It is important to find out the cause of the iron deficiency. In children, it is often due to poor intake rather than blood loss. Therefore the key to success in the management of IDA is proper nutritional counseling. Parents should be made to understand the need for a well-balanced diet, particularly in growing children. Continuation of breast milk should be encouraged beyond 6 months, as the bioavailability of iron in breast milk is high. Restriction of milk to one pint a day, and introduction of iron-rich weaning foods like a mechanic, jaggery, cereals, spinach, beans, meat, fruits, etc. and iron-fortified food should be advocated.

Oral iron therapy: This is the treatment of choice, as it is cheap, safe, effective, and well-tolerated. Parenteral administration is reserved for patients who are completely intolerant to oral iron or when compliance is poor. Various preparations available are shown in Table 5.

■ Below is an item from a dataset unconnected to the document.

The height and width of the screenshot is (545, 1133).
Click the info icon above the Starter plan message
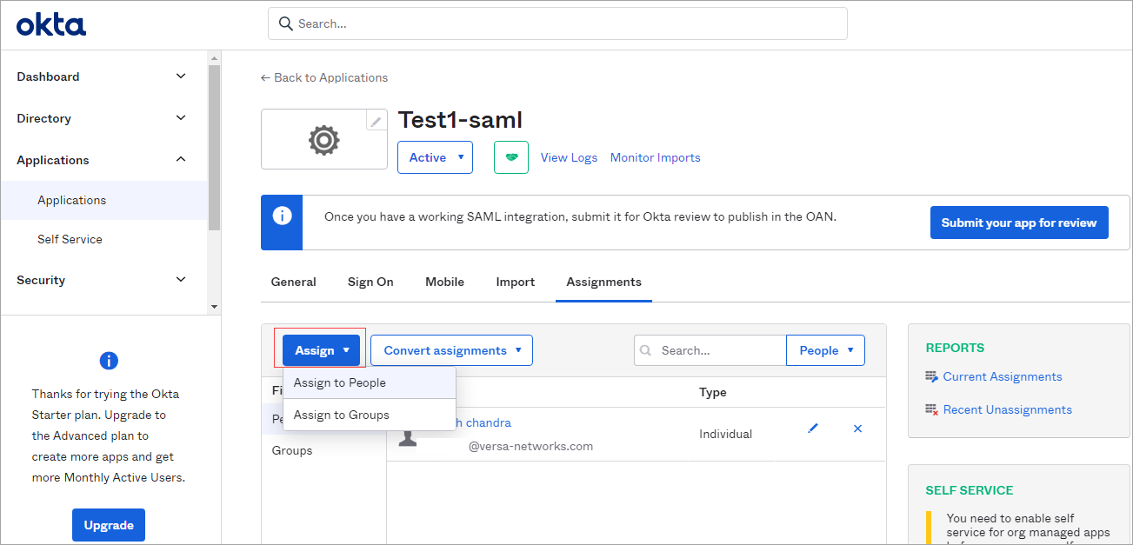[108, 361]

Table 5: PERCENTAGE & AMOUNT OF IRON IN SOME COMMONLY USED IRON TABLETS

Preparation Iron compound (mg) per tab Elemental iron (mg) per tab % of iron given
Ferrous fumarate 200 66 33
Ferrous gluconate 300 36 12
Ferrous sulphate(7H2O) 300 60 20
Ferrous sulphate(anhydrous) 200 74 37

Ferrous salts are absorbed better than ferric salts. Of the ferrous salts, ferrous sulfate is most preferred because of its low cost. Various types of preparation available are as follows:

  • Uncoated tablets and sugar-coated tablets: Least expensive but less effective as they get oxidized

  • Enteric-coated tablets: More expensive, disintegrate only partially in gastric acidity. Side-effects are minimal, therefore better compliance. However, if the disintegration of the tablet does not take place, then it may not be effective.

  • Liquid preparations: They include syrups and drops. Useful for children and infants but are expensive and deteriorate on storage.

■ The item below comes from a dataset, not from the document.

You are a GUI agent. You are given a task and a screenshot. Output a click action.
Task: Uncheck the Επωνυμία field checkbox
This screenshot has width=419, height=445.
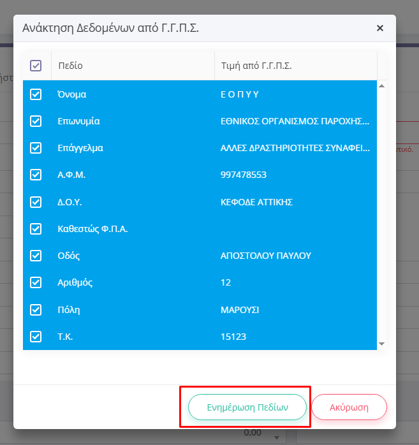tap(36, 121)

  • Combination of other nutrients: Ascorbic acid in the dose of 100 mg/15 mg elemental iron enhances absorption of 30%. But it is expensive and increases side-effects.

Dose/duration: 4-6 mg/kg/day of elemental iron is started and continued for three months after Hb returns to the normal so as to also replenish the deficiency of storage. For children effective dosage is 1.5-2.0 mg of elemental iron/kg/body weight 3 times per day.

Difficulty encountered with oral iron: Sub-optimal response may be due to:

  • Poor compliance

  • Preparation with poor content and absorption of iron

  • Malabsorption

  • Loss greater than intake as seen in telangiectasia, portal hypertension, piles, etc.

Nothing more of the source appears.